Arthropod-borne viruses (arboviruses) comprise many of the most important ‘emerging pathogens’ due to their geographic spread and their increasing impact on vulnerable human populations. There is urgent need for easy-to- operate and rapidly deployable diagnostic tools that can handle blood samples in a closed sample-to-answer manner. Here, we propose to develop a novel diagnostic technology that can detect viral antigens in an inexpensive, ultrasensitive, specific, and multiplexed manner. We will develop our novel approach into standalone tool with a detection capability at attomolar sensitivities (comparable to nucleic acid amplification tests) to diagnose arboviral infections with minimal user interference. The integrated diagnostic platform will utilize a novel surrogate approach, microfluidic integration, and a multiplexed detection scheme with the capacity to distinguish arboviral infections. The system will be designed to initiate diagnosis from serum/plasma/blood and provide a sample-to-answer diagnostic within less than 35 minutes using less than 100 µL blood samples at a cost of $2 per test. Collaborative work proposed for this NIH/NIAID R01 Grant involves integration of nanophotonic engineering (Yanik Group), molecular virology (Pinsky Group), and infectious diseases epidemiology (LaBeaud Group) to build and field-test our novel point-of-care viral diagnostic platform with Windward Islands Research and Education Foundation (WINDREF) and St. George’s University teams (Macpherson, Waechter and Noel Groups). Preliminary validation tests with patient samples will be initially performed at Stanford Medical Facility in collaboration with LaBeaud and Pinsky groups. Subsequently, three prototypes will be transferred to Grenada for field-testing initially at central laboratories then to resource-poor settings in small towns. Yanik group will provide the necessary expertise for integration of molecular and nanoengineering components and demonstration of a practical prototype as well as evaluating the application of prototype(s) developed under this proposal with patient samples (LaBeaud and Pinsky Groups). System will be iteratively optimized and a rugged platform suitable for field settings will be developed.

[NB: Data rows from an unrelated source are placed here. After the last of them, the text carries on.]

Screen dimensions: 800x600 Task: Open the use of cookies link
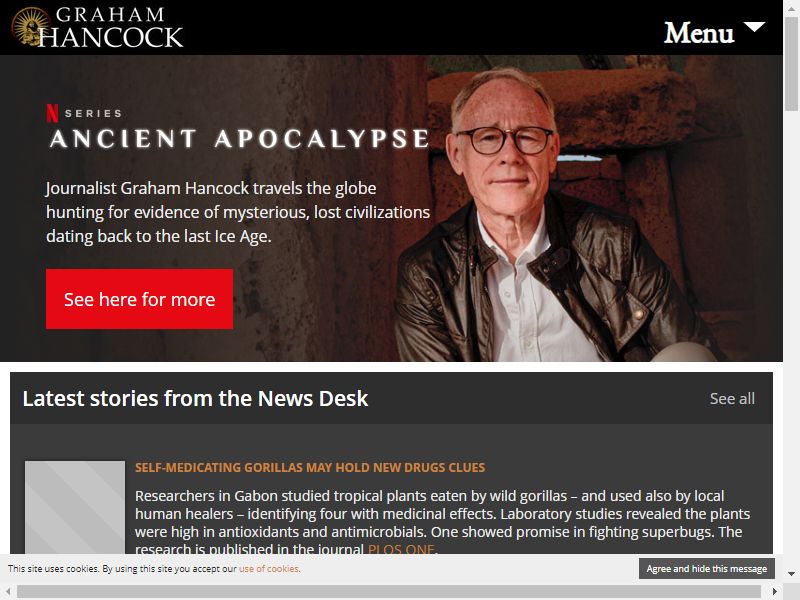pos(269,568)
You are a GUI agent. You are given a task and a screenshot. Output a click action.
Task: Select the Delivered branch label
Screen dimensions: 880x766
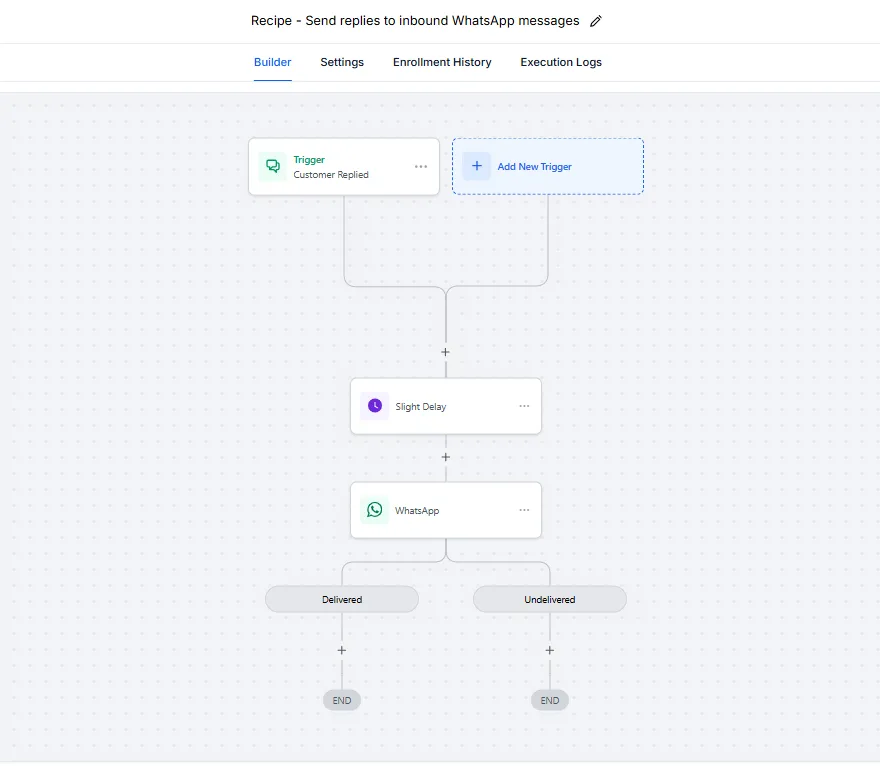tap(342, 600)
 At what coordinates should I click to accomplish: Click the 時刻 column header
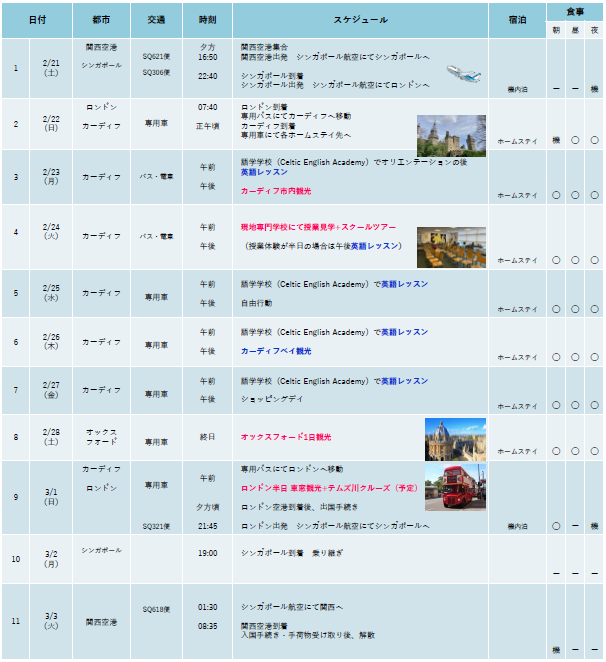[x=207, y=20]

节肢动物传播的病毒（虫媒病毒）由于其地理分布及其对脆弱人群的影响越来越大，构成了许多最重要的“新兴病原体”，因此迫切需要易于操作且可快速部署的能够处理血液的诊断工具。在这里，我们建议开发一种新型诊断技术，能够以廉价、超灵敏、特异性和多重方式检测病毒抗原，我们将把我们的新方法开发成具有检测功能的独立工具。能力在该集成诊断平台将利用一种新颖的替代方法、微流体集成和能够区分虫媒病毒感染的多重检测方案，以阿托摩尔灵敏度（与核酸扩增测试相当）来诊断虫媒病毒感染。旨在从血清/血浆/血液开始诊断，并在 35 分钟内使用少于 100 µL 的血液样本提供样本到答案诊断每次测试费用为 2 美元，NIH/NIAID R01 资助计划的合作工作涉及纳米光子工程（Yanik 小组）、分子病毒学（Pinsky 小组）和传染病流行病学（LaBeaud 小组）的整合，以构建和现场测试我们的小说。与向风群岛研究和教育基金会 (WINDREF) 和圣乔治大学团队（Macpherson、Waechter 和 Noel Groups）合作的即时病毒诊断平台。最初将与 LaBeaud 和 Pinsky 团队合作，在斯坦福医疗机构对患者样本进行初步验证测试，随后，三个原型将被转移到格林纳达，首先在中心实验室进行现场测试，然后再转移到资源匮乏的小镇雅尼克。小组将提供必要的专业知识，以整合分子和纳米工程组件，演示实用原型，并评估根据本提案开发的原型与患者样本的应用（LaBeaud 和 Pinsky）组）。系统将被迭代优化，并开发出适合现场设置的坚固平台。